▶ [Task prompt]:
Transcribe the records below exactly as they appear.

▶ [Data under study]:
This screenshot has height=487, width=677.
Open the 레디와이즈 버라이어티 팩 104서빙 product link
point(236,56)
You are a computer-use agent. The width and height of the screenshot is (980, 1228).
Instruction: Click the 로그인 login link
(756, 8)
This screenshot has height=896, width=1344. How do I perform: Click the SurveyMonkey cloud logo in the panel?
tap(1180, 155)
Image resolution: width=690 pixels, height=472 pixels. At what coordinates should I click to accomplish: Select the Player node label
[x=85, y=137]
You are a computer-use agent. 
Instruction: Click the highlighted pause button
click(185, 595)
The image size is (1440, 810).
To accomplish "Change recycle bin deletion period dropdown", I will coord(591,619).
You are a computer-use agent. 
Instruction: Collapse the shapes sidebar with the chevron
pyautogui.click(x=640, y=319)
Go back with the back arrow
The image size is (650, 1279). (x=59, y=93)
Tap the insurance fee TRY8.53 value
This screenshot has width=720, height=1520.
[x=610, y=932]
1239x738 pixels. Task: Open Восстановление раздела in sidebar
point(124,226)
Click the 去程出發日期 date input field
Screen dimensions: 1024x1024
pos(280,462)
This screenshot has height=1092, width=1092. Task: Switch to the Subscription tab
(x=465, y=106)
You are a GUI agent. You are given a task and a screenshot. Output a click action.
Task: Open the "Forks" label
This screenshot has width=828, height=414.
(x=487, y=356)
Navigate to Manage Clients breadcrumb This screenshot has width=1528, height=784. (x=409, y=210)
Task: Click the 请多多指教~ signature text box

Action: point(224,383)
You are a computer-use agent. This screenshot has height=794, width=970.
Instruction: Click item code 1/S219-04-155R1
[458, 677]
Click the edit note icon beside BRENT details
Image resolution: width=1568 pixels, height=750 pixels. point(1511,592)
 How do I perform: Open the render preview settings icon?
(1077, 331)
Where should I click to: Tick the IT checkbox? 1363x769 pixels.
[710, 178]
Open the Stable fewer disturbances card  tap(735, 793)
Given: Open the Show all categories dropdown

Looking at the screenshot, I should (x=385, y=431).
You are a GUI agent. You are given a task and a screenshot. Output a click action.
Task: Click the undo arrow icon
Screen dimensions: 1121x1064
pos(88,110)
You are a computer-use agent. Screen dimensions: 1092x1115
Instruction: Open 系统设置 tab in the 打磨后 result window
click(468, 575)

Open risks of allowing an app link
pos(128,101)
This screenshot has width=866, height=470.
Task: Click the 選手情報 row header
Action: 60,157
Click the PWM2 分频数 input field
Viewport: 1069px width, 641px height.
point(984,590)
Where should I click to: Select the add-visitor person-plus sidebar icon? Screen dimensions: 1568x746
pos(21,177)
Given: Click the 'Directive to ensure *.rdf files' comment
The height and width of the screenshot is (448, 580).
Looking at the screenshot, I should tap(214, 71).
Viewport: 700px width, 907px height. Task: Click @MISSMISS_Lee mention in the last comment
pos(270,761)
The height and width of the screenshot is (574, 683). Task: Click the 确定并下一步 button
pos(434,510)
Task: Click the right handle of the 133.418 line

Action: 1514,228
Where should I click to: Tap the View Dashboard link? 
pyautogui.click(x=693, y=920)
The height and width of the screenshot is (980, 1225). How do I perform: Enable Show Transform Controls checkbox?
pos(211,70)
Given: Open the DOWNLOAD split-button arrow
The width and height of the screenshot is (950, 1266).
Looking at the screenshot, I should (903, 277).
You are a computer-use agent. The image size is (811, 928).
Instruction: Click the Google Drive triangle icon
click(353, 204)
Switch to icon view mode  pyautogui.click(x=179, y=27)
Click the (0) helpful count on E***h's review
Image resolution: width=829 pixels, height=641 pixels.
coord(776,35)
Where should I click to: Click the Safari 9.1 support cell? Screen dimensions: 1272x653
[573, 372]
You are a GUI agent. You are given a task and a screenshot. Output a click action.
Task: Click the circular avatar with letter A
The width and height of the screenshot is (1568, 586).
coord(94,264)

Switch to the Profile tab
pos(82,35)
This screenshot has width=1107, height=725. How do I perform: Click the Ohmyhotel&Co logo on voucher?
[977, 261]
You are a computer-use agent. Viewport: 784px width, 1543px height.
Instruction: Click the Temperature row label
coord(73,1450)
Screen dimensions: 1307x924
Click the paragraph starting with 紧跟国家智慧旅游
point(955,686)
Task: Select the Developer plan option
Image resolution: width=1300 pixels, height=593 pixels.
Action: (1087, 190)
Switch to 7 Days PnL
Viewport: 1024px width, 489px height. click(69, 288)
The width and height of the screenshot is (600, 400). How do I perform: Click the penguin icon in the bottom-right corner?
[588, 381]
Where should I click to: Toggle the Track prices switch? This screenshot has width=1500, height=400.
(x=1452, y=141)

▶ [Output of the exercise]:
This screenshot has height=487, width=677.
Open the 레디와이즈 버라이어티 팩 104서빙 product link
point(236,56)
You are a computer-use agent. The width and height of the screenshot is (980, 1228).
Instruction: Click the 로그인 login link
(756, 8)
This screenshot has height=896, width=1344. How do I perform: Click the SurveyMonkey cloud logo in the panel?
tap(1180, 155)
Image resolution: width=690 pixels, height=472 pixels. At what coordinates should I click to accomplish: Select the Player node label
[x=85, y=137]
You are a computer-use agent. 
Instruction: Click the highlighted pause button
click(185, 595)
The image size is (1440, 810).
To accomplish "Change recycle bin deletion period dropdown", I will coord(591,619).
You are a computer-use agent. 
Instruction: Collapse the shapes sidebar with the chevron
pyautogui.click(x=640, y=319)
Go back with the back arrow
The image size is (650, 1279). (x=59, y=93)
Tap the insurance fee TRY8.53 value
This screenshot has width=720, height=1520.
[x=610, y=932]
1239x738 pixels. Task: Open Восстановление раздела in sidebar
point(124,226)
Click the 去程出發日期 date input field
Screen dimensions: 1024x1024
pos(280,462)
This screenshot has height=1092, width=1092. Task: Switch to the Subscription tab
(x=465, y=106)
You are a GUI agent. You are given a task and a screenshot. Output a click action.
Task: Open the "Forks" label
This screenshot has width=828, height=414.
(x=487, y=356)
Navigate to Manage Clients breadcrumb This screenshot has width=1528, height=784. (x=409, y=210)
Task: Click the 请多多指教~ signature text box

Action: point(224,383)
You are a computer-use agent. This screenshot has height=794, width=970.
Instruction: Click item code 1/S219-04-155R1
[458, 677]
Click the edit note icon beside BRENT details
Image resolution: width=1568 pixels, height=750 pixels. point(1511,592)
 How do I perform: Open the render preview settings icon?
(1077, 331)
Where should I click to: Tick the IT checkbox? 1363x769 pixels.
[710, 178]
Open the Stable fewer disturbances card  tap(735, 793)
Given: Open the Show all categories dropdown

Looking at the screenshot, I should (x=385, y=431).
You are a GUI agent. You are given a task and a screenshot. Output a click action.
Task: Click the undo arrow icon
Screen dimensions: 1121x1064
pos(88,110)
You are a computer-use agent. Screen dimensions: 1092x1115
Instruction: Open 系统设置 tab in the 打磨后 result window
click(468, 575)

Open risks of allowing an app link
pos(128,101)
This screenshot has width=866, height=470.
Task: Click the 選手情報 row header
Action: 60,157
Click the PWM2 分频数 input field
Viewport: 1069px width, 641px height.
point(984,590)
Where should I click to: Select the add-visitor person-plus sidebar icon? Screen dimensions: 1568x746
pos(21,177)
Given: Click the 'Directive to ensure *.rdf files' comment
The height and width of the screenshot is (448, 580).
Looking at the screenshot, I should tap(214, 71).
Viewport: 700px width, 907px height. Task: Click @MISSMISS_Lee mention in the last comment
pos(270,761)
The height and width of the screenshot is (574, 683). Task: Click the 确定并下一步 button
pos(434,510)
Task: Click the right handle of the 133.418 line

Action: 1514,228
Where should I click to: Tap the View Dashboard link? 
pyautogui.click(x=693, y=920)
The height and width of the screenshot is (980, 1225). How do I perform: Enable Show Transform Controls checkbox?
pos(211,70)
Given: Open the DOWNLOAD split-button arrow
The width and height of the screenshot is (950, 1266).
Looking at the screenshot, I should (903, 277).
You are a computer-use agent. The image size is (811, 928).
Instruction: Click the Google Drive triangle icon
click(353, 204)
Switch to icon view mode  pyautogui.click(x=179, y=27)
Click the (0) helpful count on E***h's review
Image resolution: width=829 pixels, height=641 pixels.
coord(776,35)
Where should I click to: Click the Safari 9.1 support cell? Screen dimensions: 1272x653
[573, 372]
You are a GUI agent. You are given a task and a screenshot. Output a click action.
Task: Click the circular avatar with letter A
The width and height of the screenshot is (1568, 586).
coord(94,264)

Switch to the Profile tab
pos(82,35)
This screenshot has width=1107, height=725. How do I perform: Click the Ohmyhotel&Co logo on voucher?
[977, 261]
You are a computer-use agent. Viewport: 784px width, 1543px height.
Instruction: Click the Temperature row label
coord(73,1450)
Screen dimensions: 1307x924
Click the paragraph starting with 紧跟国家智慧旅游
point(955,686)
Task: Select the Developer plan option
Image resolution: width=1300 pixels, height=593 pixels.
Action: (1087, 190)
Switch to 7 Days PnL
Viewport: 1024px width, 489px height. click(69, 288)
The width and height of the screenshot is (600, 400). How do I perform: Click the penguin icon in the bottom-right corner?
[588, 381]
Where should I click to: Toggle the Track prices switch? This screenshot has width=1500, height=400.
(x=1452, y=141)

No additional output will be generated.